_TO DO:_ State how many lines of the records contain the string "computer". Give the number alone.

----- RECORDED DATA

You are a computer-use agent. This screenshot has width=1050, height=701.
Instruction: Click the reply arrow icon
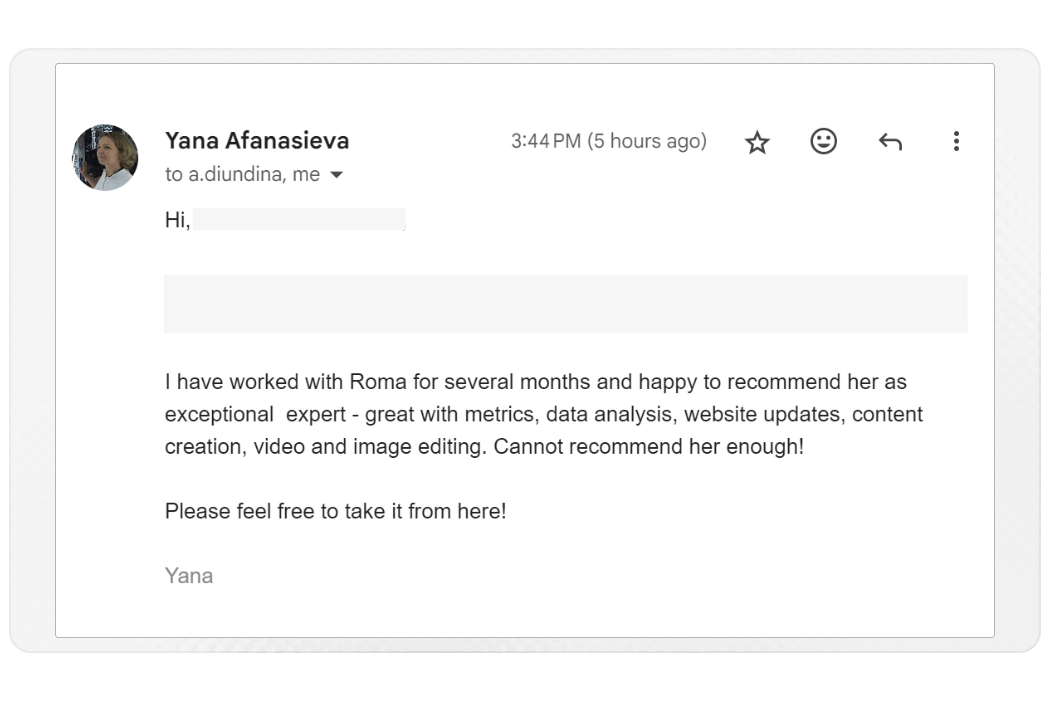click(889, 141)
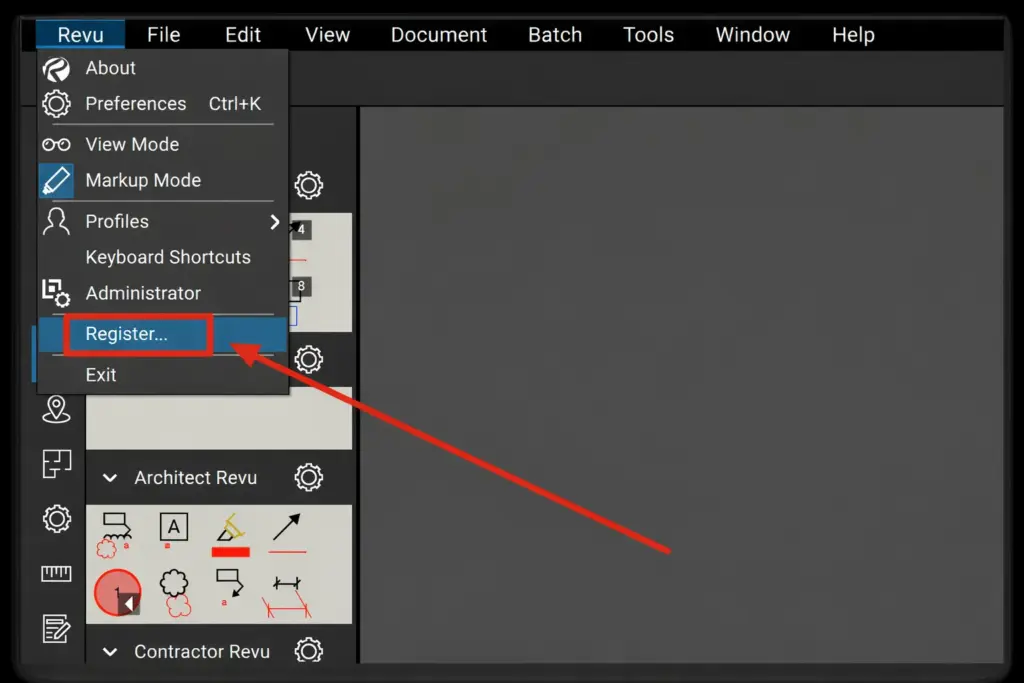Open the Spaces panel in the sidebar
1024x683 pixels.
click(56, 463)
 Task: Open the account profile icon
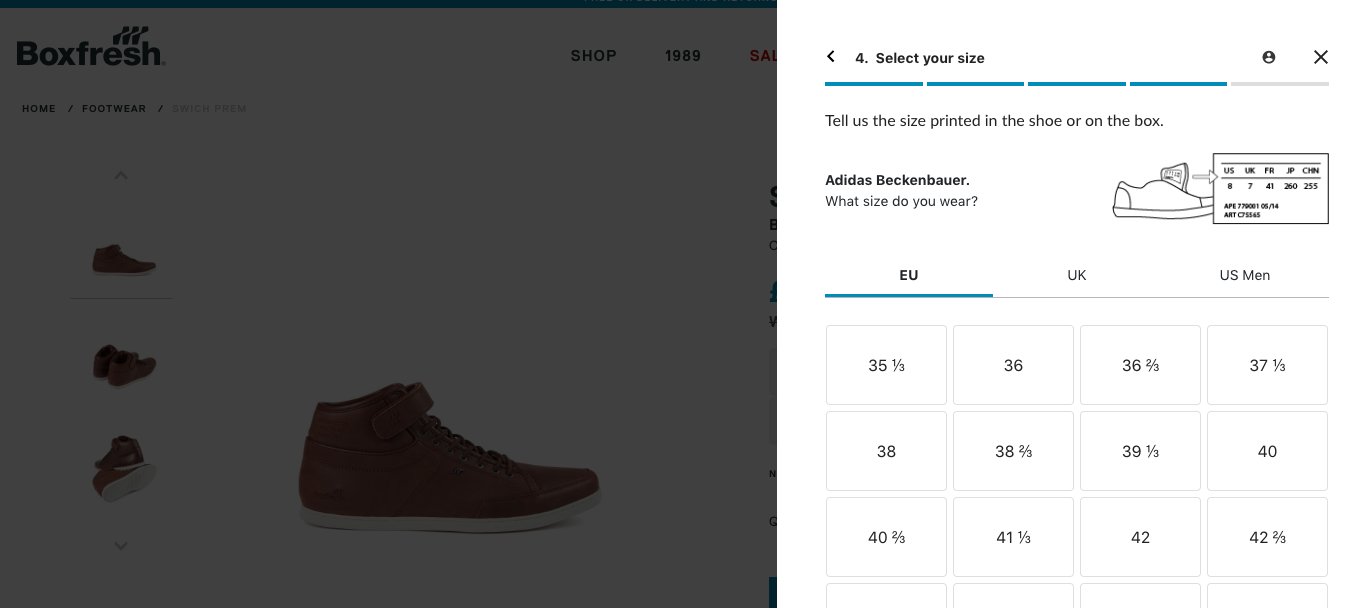tap(1269, 57)
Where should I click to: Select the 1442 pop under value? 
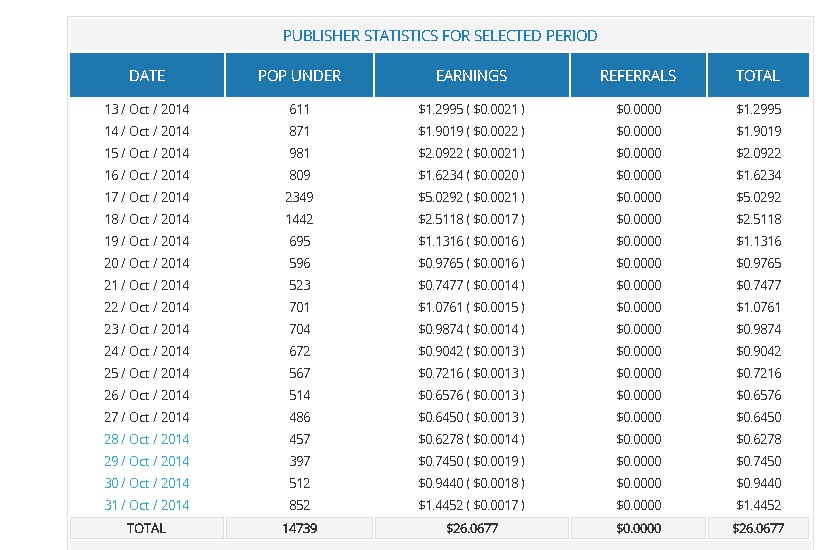pos(299,219)
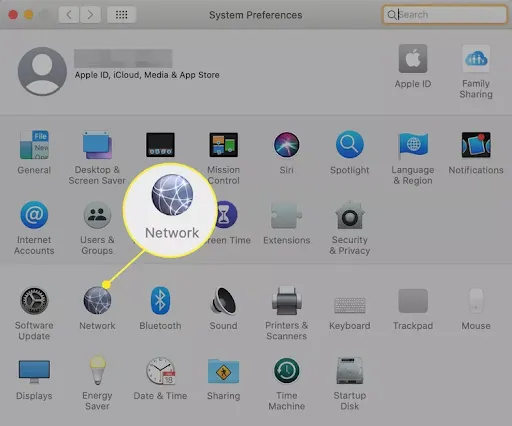This screenshot has height=426, width=512.
Task: Go back with the left arrow button
Action: click(69, 15)
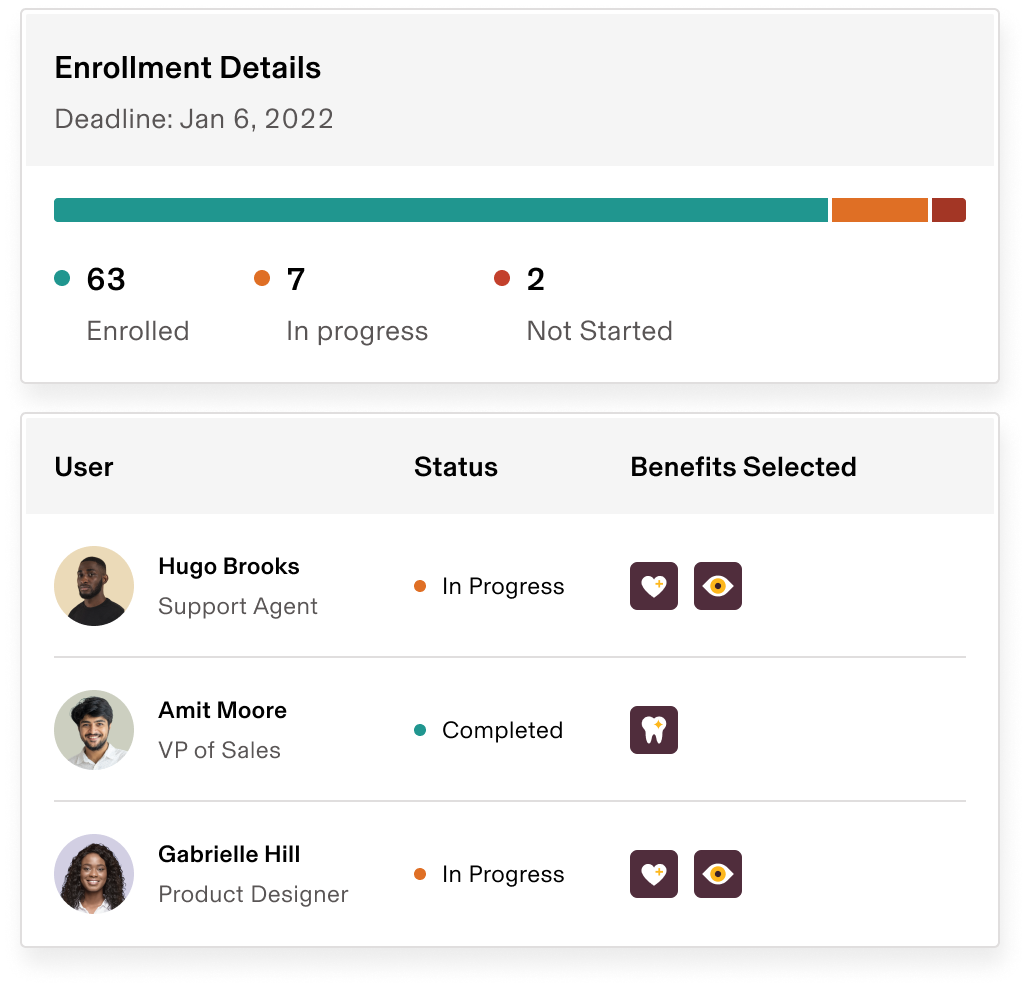The image size is (1028, 988).
Task: Open the Hugo Brooks name link
Action: [229, 566]
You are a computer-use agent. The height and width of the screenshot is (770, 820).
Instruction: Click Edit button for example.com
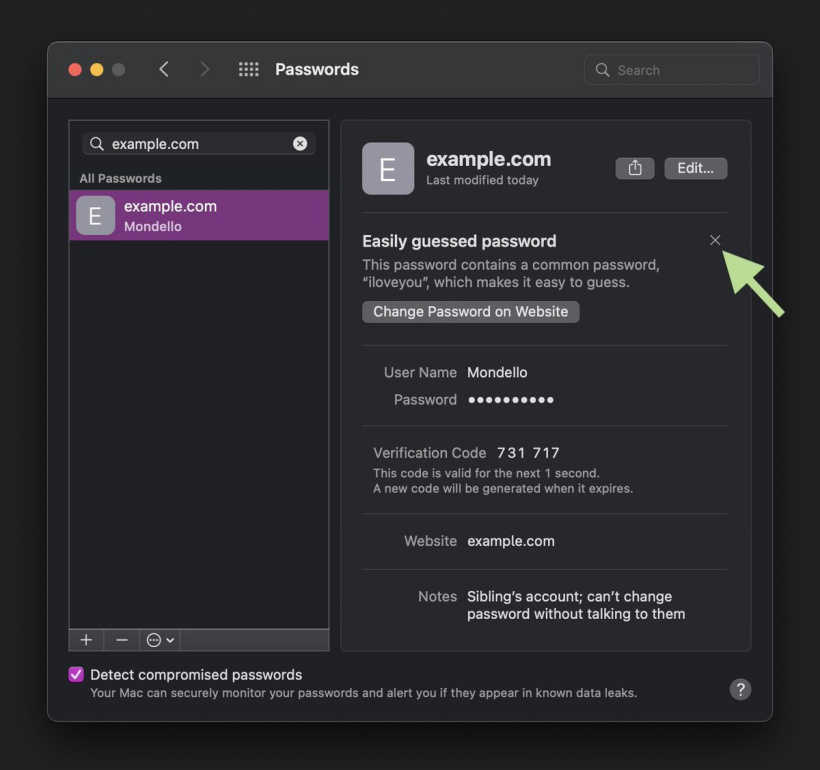pyautogui.click(x=696, y=168)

----------

_RESULT OF THIS TASK:_ 2